Ever since Huck Finn and Tom Sawyer hid in the rafters and watched their own funeral the idea of seeing how people would react to my death has appealed to me. But while Robert Duvall’s character in Get Low wants to plan a funeral he can attend, his motives are very different.
Duvall is Old Man Bush, a crazy hermit who has lived outside of a small Southern town for 40 years. The local kids sneak onto his property to prove their bravery and the townsfolk have spent decades making up all manner of crazy stories about the bedraggled old man living all on his own since long before there were automobiles. But spurred on by the death of an old friend, Bush heads into town looking to spend his big greasy wad of hermit cash on his own funeral.
When the local preacher turns Bush down – he sees that Bush is looking to buy not a funeral but his own form of forgiveness – the old man ends up hiring the town’s funeral director, who is on the verge of going bankrupt. Desperate for cash Bill Murray’s Frank Quinn agrees to the unorthodox idea, even though his up and coming assistant, played by Lucas Black, isn’t entirely sure. It slowly becomes obvious that Bush is harboring a great secret, which explains both why he’s been a hermit and why he needs this funeral party.
Get Low is the first film from Aaron Schneider, who has done lots of work as a cinemtographer on TV (he shot the Supernatural pilot!); it’s a gentle film that’s alternately funny and sweet, but it felt fairly light to me. The script by Chris Provenzano and C Gaby Mitchell (from a story by Provenzano and Scott Seeke, inspired by a true event) is nicely nuanced and focuses on small character moments, but it’s also obvious – the end of the movie is clear about fifteen minutes in, it’s just the details that come to light during the course of the story. That said, the script allows us to find details without shoving our noses in it – the discovery that Bush’s best friend is a black preacher who he met after the events that set him on his hermit course tells us so much about how low he was at the time (remember, the movie takes place in the early years of the 20th century, so Bush made friends with a black man at the end of the 1800s) without anyone having to tell us how low he was.

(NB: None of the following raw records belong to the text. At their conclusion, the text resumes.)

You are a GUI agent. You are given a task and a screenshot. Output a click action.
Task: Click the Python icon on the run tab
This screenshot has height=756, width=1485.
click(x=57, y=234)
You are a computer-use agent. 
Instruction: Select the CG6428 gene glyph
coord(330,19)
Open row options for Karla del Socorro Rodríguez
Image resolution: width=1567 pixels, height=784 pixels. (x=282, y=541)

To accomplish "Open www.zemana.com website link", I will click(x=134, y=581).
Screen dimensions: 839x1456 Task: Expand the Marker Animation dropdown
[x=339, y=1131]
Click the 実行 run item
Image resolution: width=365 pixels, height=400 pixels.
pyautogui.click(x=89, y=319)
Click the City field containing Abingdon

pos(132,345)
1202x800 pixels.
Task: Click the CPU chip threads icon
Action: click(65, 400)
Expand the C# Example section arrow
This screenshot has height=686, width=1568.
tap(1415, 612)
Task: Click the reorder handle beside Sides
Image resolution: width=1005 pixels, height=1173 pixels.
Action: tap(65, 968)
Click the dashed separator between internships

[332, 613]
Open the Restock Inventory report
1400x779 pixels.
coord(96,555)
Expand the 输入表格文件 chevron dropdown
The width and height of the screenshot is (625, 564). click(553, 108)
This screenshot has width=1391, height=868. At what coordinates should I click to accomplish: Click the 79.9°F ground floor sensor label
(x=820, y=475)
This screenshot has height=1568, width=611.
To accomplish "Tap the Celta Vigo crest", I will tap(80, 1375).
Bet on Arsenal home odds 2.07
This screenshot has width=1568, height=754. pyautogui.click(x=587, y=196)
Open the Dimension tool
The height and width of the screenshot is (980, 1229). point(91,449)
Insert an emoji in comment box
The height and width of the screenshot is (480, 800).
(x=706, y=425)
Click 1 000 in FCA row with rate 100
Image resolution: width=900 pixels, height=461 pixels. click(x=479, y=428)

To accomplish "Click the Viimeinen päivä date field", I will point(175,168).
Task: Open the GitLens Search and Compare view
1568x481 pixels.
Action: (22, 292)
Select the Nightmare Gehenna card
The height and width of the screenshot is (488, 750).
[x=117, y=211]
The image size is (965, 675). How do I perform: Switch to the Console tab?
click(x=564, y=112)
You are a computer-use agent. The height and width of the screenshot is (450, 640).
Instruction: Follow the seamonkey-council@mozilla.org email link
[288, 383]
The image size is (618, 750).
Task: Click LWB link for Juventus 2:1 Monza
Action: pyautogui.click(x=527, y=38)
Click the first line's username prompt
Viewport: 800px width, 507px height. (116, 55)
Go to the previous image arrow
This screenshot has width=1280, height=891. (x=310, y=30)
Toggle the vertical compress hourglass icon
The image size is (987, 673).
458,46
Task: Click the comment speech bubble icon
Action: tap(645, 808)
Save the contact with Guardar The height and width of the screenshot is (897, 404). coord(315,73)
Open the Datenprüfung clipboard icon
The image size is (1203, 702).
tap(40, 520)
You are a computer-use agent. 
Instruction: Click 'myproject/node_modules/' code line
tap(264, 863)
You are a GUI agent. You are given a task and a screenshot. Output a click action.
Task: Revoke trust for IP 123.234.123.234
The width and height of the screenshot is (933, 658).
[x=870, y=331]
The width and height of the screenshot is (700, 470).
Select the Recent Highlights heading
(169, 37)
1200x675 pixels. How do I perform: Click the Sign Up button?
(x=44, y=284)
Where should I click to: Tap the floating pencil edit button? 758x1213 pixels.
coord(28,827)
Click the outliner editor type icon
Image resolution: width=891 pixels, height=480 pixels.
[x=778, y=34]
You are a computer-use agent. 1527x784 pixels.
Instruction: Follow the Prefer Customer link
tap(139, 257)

What Get Low is really about, though, is Duvall’s performance. One of our greatest living actors, Duvall is wonderful in the role, bringing layers of depth to this wounded woodsman. He gives a speech at the end that on its own is worth the film’s entire runtime; thankfully the rest of the movie is enjoyable and often gorgeous to look at.
Bill Murray gives the other great performance; Quinn gets a very subtle character arc that is rewarding in its own quiet way. Murray gets to be very funny when the time comes, but he’s also able to invest Quinn with an inner life without ever getting any big scenes or speeches. Murray’s face, still hangdog but now cratered and craggy and sandblasted, can get across so much with just a glimpse or a raised eyebrow that one brief scene between he and Sissy Spacek speaks what 100 pages of monologue couldn’t.
I enjoyed Get Low, and the film’s theme of confession is moving, but I wish these two actors had something a little bigger upon which to hang their performances. Or maybe that’s why these performances work so well, because they’re allowed to breathe in a story without overwhelming melodrama or neatly pigeonholed moments (although the movie does tie itself up a little too tidily). Get Low is a movie to savor for the exceptional performances, one from an actor who is in the final years of his career and the other from an actor who really feels like he’s at the height of his powers.